## DOCUMENT
[start]
July 13, 2012 1 comment

It seems that every sector of the financial industry reaches a point where hubris gets the better of them.

For investment banks, it came in 2009 with Lloyd Blankfein’s “doing God’s work” line.  Private equity is now in the crosshairs and Mitt Romney’s claims that Bain Capital created jobs is falling on deaf ears.  The latest to cross the line are venture capitalists.  Twelve years after the dot-com bust and emboldened by recent IPOs of social media companies, VCs are emerging from their bunkers and they’ve hatched some  peculiar ideas while plotting their comeback.

The Wall Street Journal had two articles yesterday on Andreesen Horowitz , the VC firm co-owned  by Marc Andreesen, tech whiz behind Netscape (remember 1994?). “We are encouraging all of our companies to put in place a dual-class share structure if and when they go public,” said Andreesen to the Journal.  “It is unsafe to go public today without a dual-class share structure,” he continues.

What?  It’s 2012, fellas!  Andreesen and his partner have been soaking too long in the Hot Tub Time Machine.  Not only do they not recognize that multiple classes of stock are routinely denounced by corporate governance experts, but they are overstepping their own expertise and role in the marketplace when they comment about how to organize long-lasting, public companies.

This anti-shareholder view is not new for Andreesen.  In a blog post from 2009, he argues that dual-class shares are OK  when “the controlling Class B shareholders have a commitment to treat Class A shareholders fairly and equally in all respects other than voting power.”  Yeah, that’s realistic.  In his list of nine factors that can work against the almighty founder-CEO’s quest to create a “long-term franchise” he lists “hedge funds aggressively short-term buying and shorting stocks for the quick pop, and often spreading malicious and untrue rumors along the way” and financial journalists who might “write all kinds of nonsense.”  ROTFLMFAO.  If a CEO can’t handle facts of business as usual like short sellers and negative press, then there is no chance for a long-term franchise!

In the other Journal article Ben Horowitz (the other half of Andreesen Horowitz) recalls encounters with an “activist investor” when he was the 35-year-old founder and CEO of Loudcloud.  “She started this campaign to force the board to remove me so we would sell the company for $10 a share. She would go to shareholder meetings, call sell-side analysts and send letters to the board,” he laments.  The journalist does not identify the investor, but one can assume this was not an institutional investor advocating for change in a programatic way.  It was some vocal individual, perhaps a smart individual, but one person all the same.  That’s the price of going public Ben.  Live with it.
[end]
## EXERCISE REQUIREMENTS
In the post on venture capitalists and dual-class shares, which company did Ben Horowitz found and run as CEO when he was 35?

## GIVEN ENTRIES
[start]
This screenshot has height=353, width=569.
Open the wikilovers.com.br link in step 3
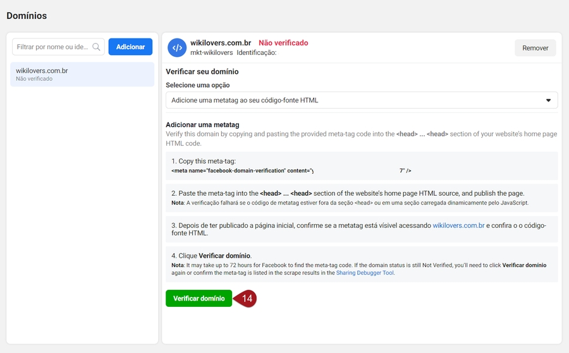coord(458,225)
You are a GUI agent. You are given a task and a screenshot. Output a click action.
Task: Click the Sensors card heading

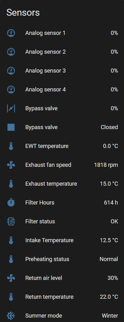click(23, 13)
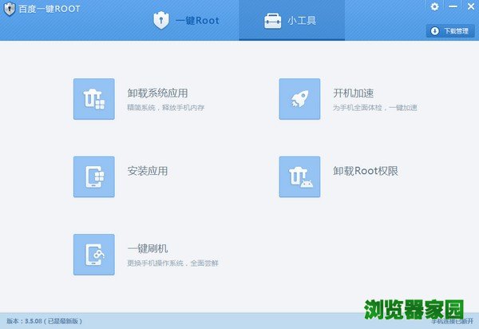Click the uninstall system apps trash icon
479x329 pixels.
(93, 99)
[end]
## OUTPUT OF THE TASK
Loudcloud